Lo primero que hay que olvidar es cualquier tipo de antropomorfismo. Vemos e imaginamos el comportamiento del perro y hablamos de él desde una perspectiva humana sesgada, e imponemos a esas vellosas criaturas nuestros sentimientos y pensamientos. Es evidente, diremos, que los perros aman y desean; es evidente que sueñan y piensan; también nos conocen y comprenden, se aburren, son celosos y se deprimen. ¿Qué otra explicación más natural se podría dar del perro que se nos queda mirando con pesar cuando salimos de casa para ir a trabajar, que la de su depresión por vernos partir?

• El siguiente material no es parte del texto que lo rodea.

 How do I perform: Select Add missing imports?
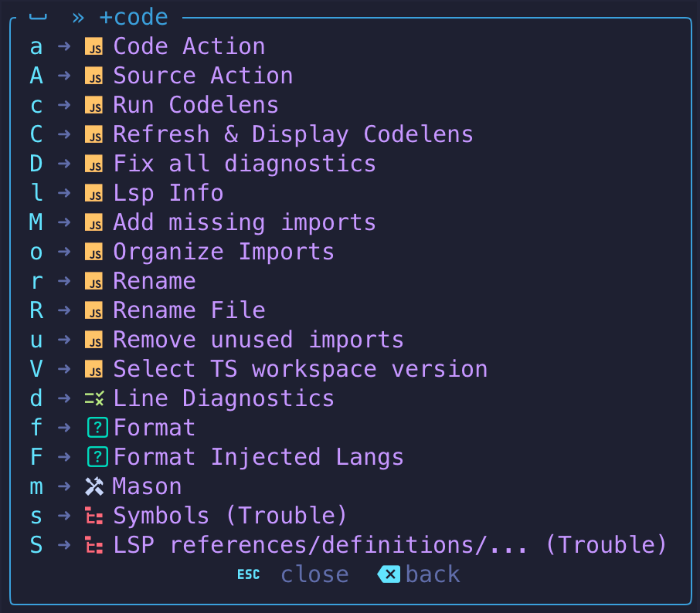(x=244, y=222)
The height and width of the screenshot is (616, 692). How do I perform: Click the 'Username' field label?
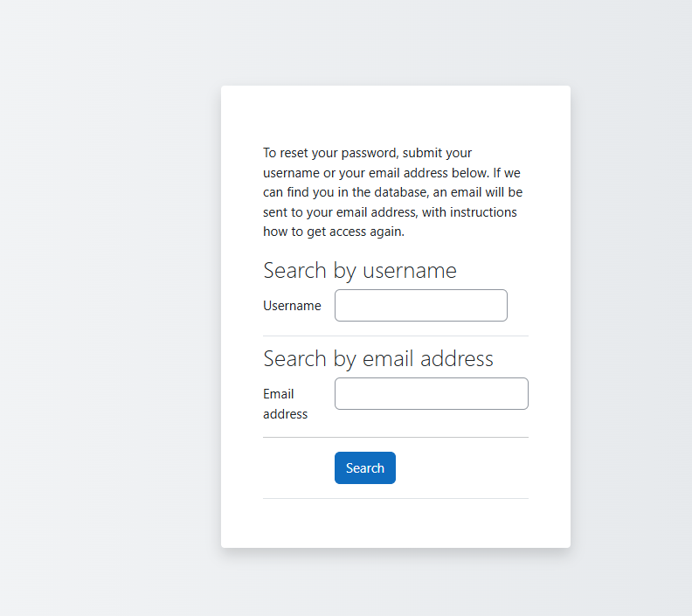[292, 306]
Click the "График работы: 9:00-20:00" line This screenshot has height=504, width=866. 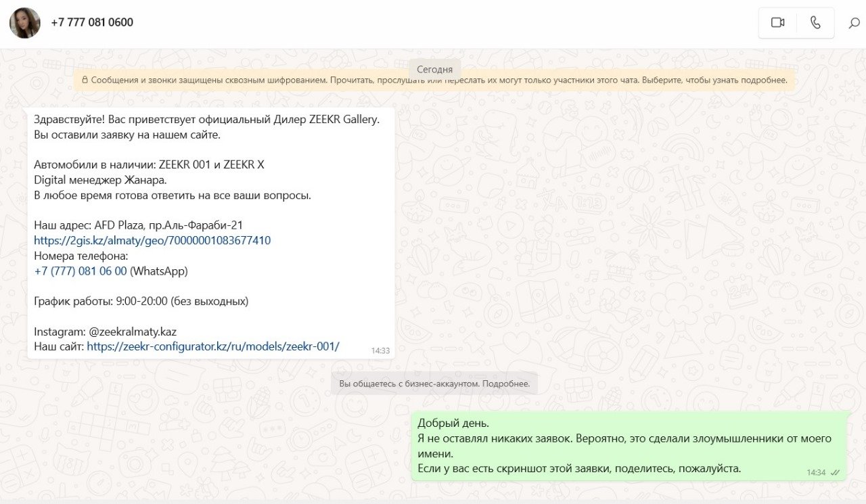pos(141,301)
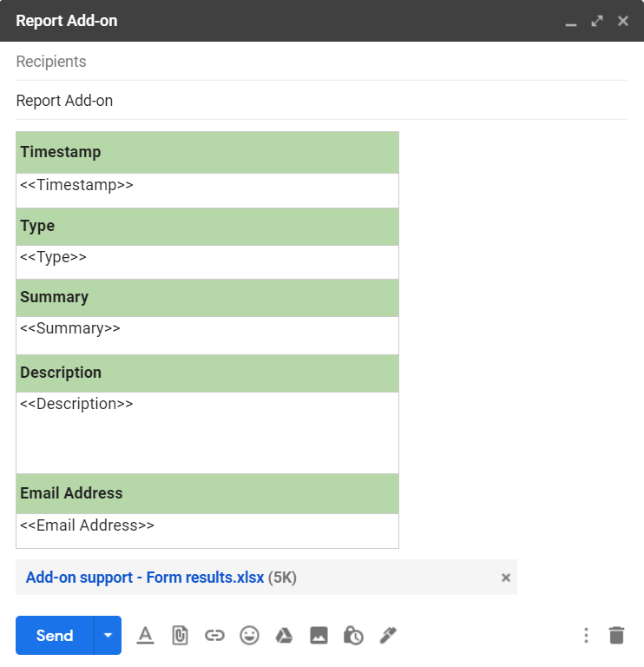This screenshot has height=667, width=644.
Task: Attach files with the paperclip icon
Action: click(180, 636)
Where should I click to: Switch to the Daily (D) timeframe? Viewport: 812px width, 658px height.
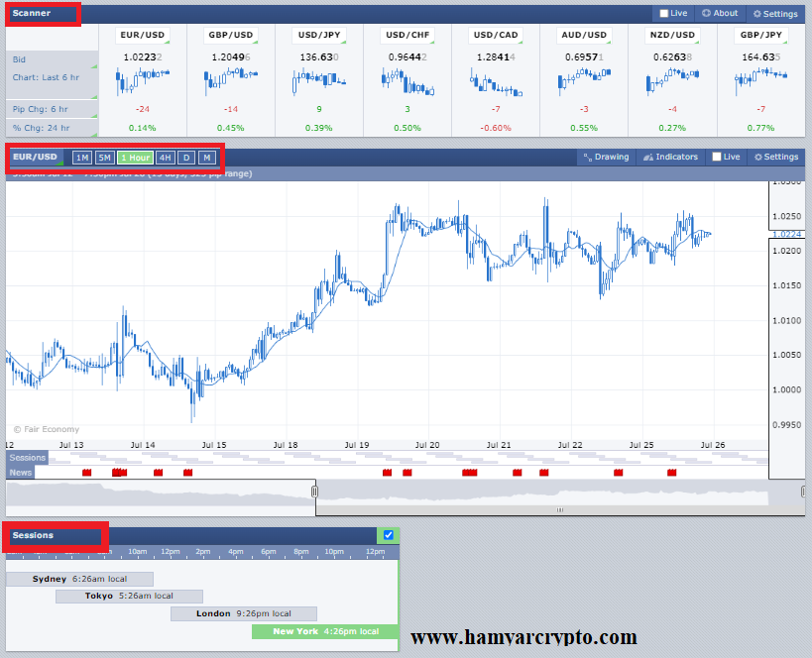(186, 157)
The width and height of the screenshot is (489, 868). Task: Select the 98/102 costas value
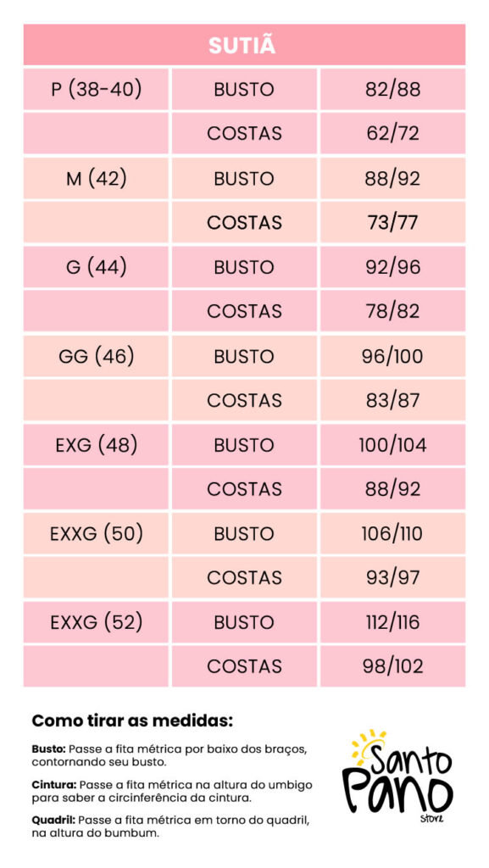[x=392, y=666]
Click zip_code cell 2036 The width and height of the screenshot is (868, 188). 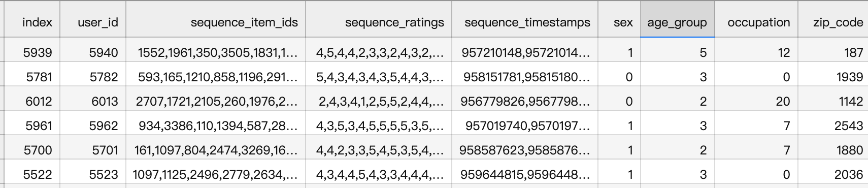[x=833, y=174]
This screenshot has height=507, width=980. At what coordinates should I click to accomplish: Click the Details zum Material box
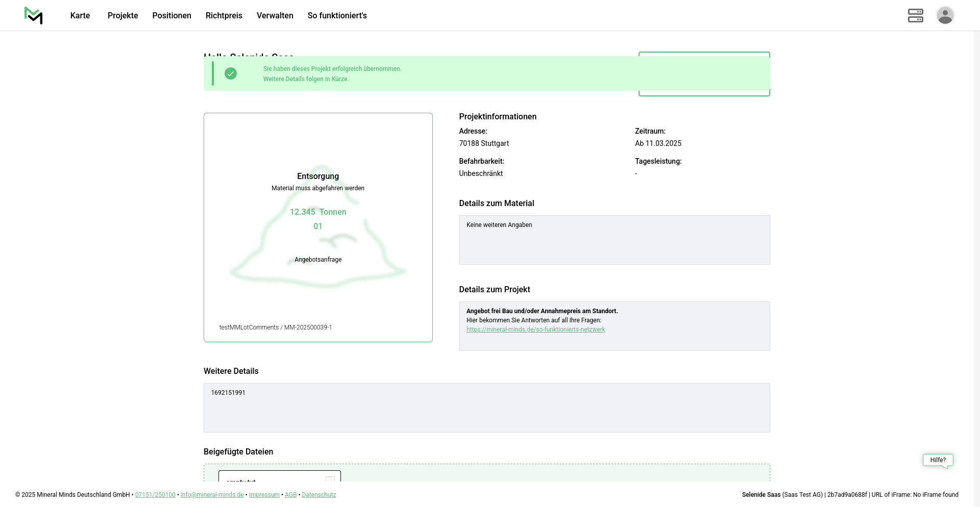[614, 240]
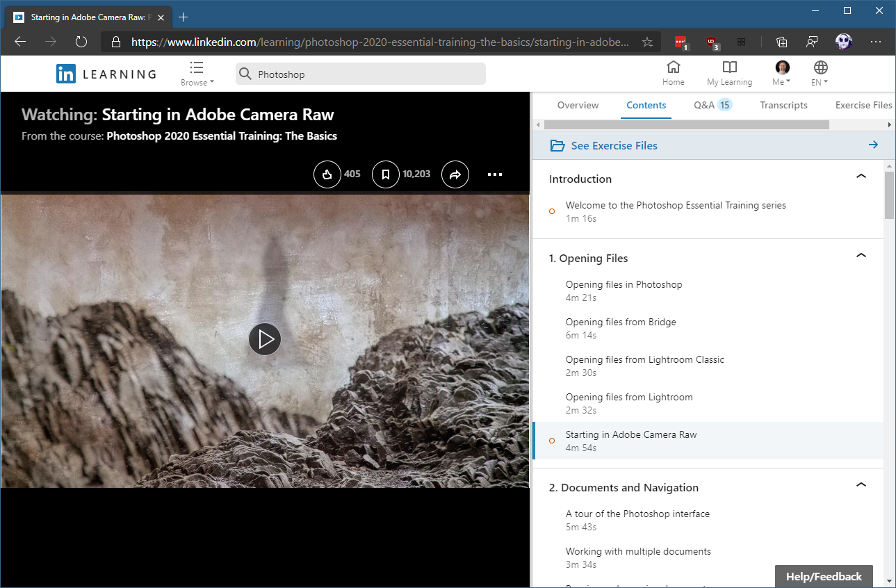Like the video with the thumbs-up icon
Viewport: 896px width, 588px height.
pos(327,174)

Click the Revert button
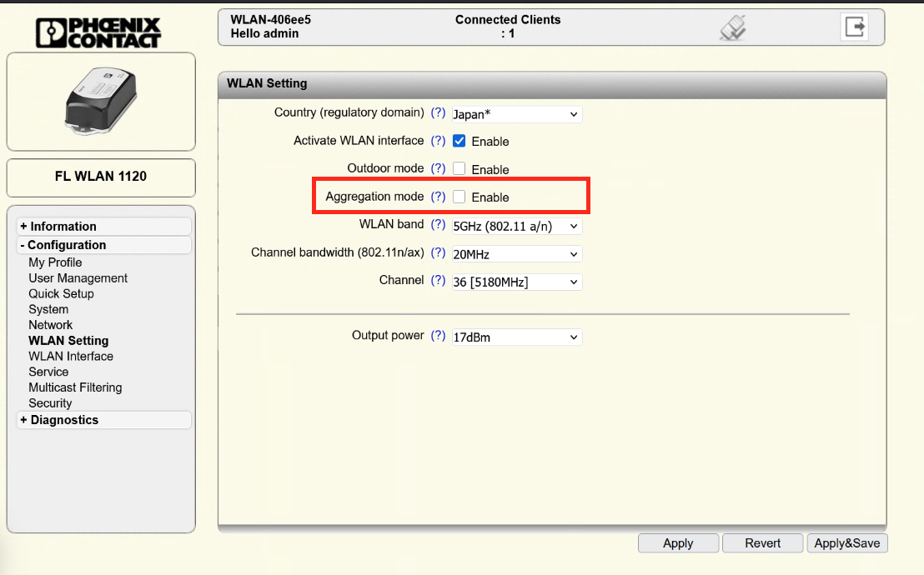click(762, 543)
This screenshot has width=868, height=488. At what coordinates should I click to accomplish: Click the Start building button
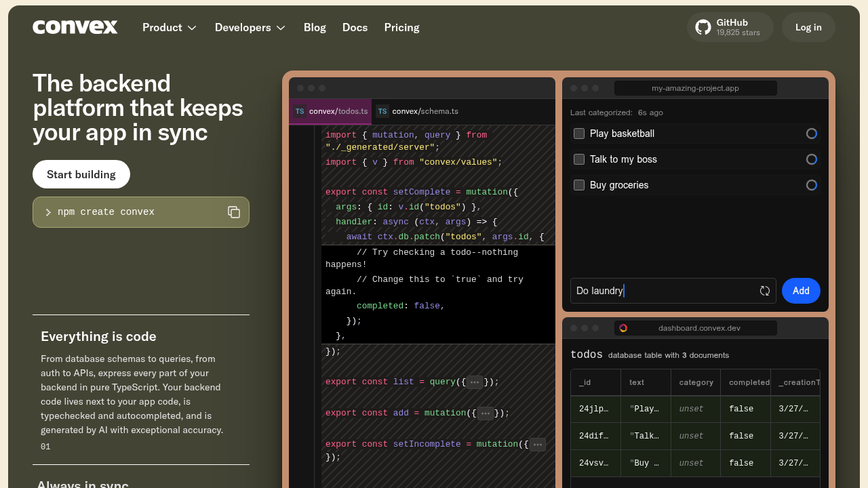pyautogui.click(x=81, y=174)
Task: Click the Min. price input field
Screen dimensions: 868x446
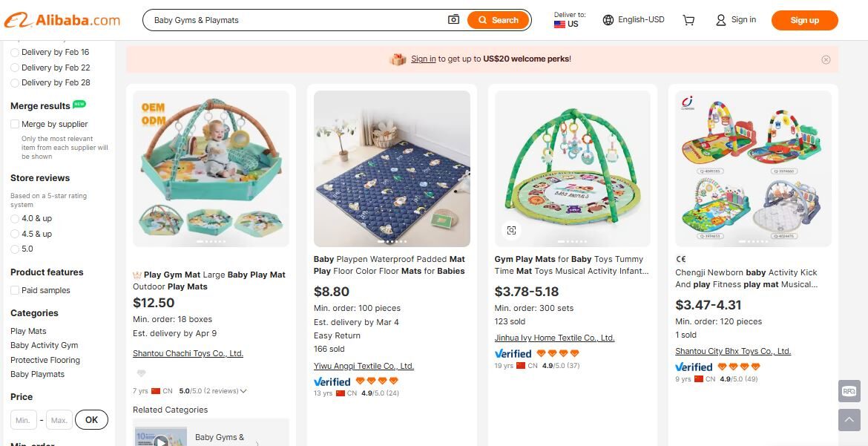Action: point(23,420)
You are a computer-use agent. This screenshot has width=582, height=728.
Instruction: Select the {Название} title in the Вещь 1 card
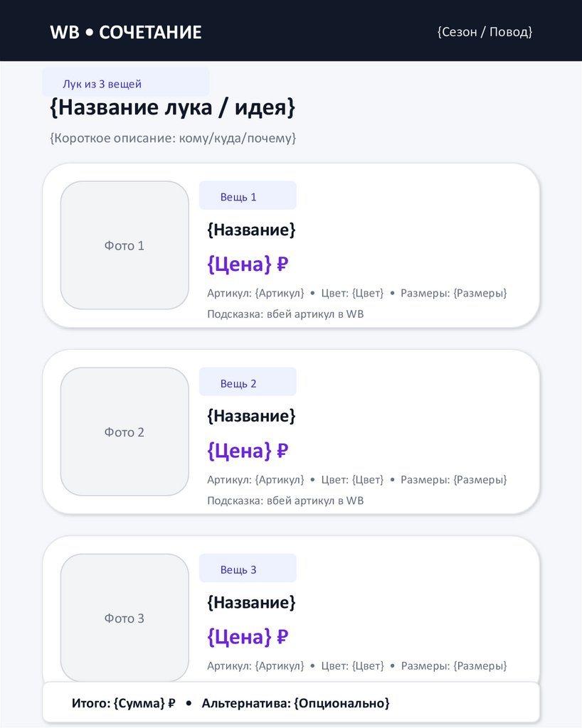pos(251,230)
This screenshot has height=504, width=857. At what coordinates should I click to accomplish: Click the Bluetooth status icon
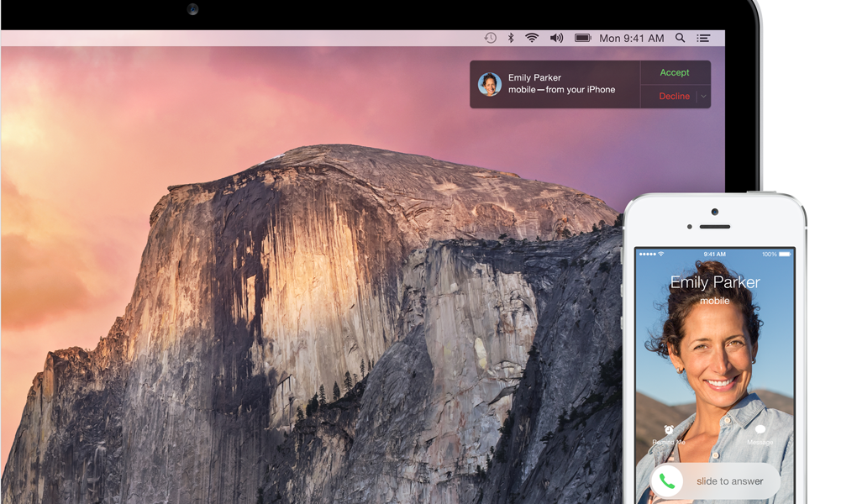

La respuesta es: una explicación basada en lo que los perros realmente tienen capacidad de sentir, saber y comprender. Utilizamos estas palabras, estos antropomorfismos, para ayudarnos a comprender la conducta de los perros. Naturalmente, albergamos unos prejuicios internos hacia las experiencias humanas que nos llevan a entender las experiencias de los animales sólo en la medida en que coinciden con las nuestras. Recordamos historias que confirman nuestras descripciones de los animales y olvidamos cómodamente las que no muestran tal coincidencia. Y no dudamos en afirmar «datos» sobre simios, perros, elefantes o cualquier otro animal sin disponer de unas pruebas adecuadas. Para muchos de nosotros, nuestra interacción con los animales que no son mascotas empieza y termina en lo que vemos en el zoo o en programas de televisión. La cantidad de información útil de este tipo de observación que podemos vislumbrar es limitada: un encuentro tan pasivo desvela menos aún de lo que obtenemos al mirar de soslayo a la ventana del vecino mientras paseamos junto a su casa.2 Al menos, el vecino es de nuestra misma especie.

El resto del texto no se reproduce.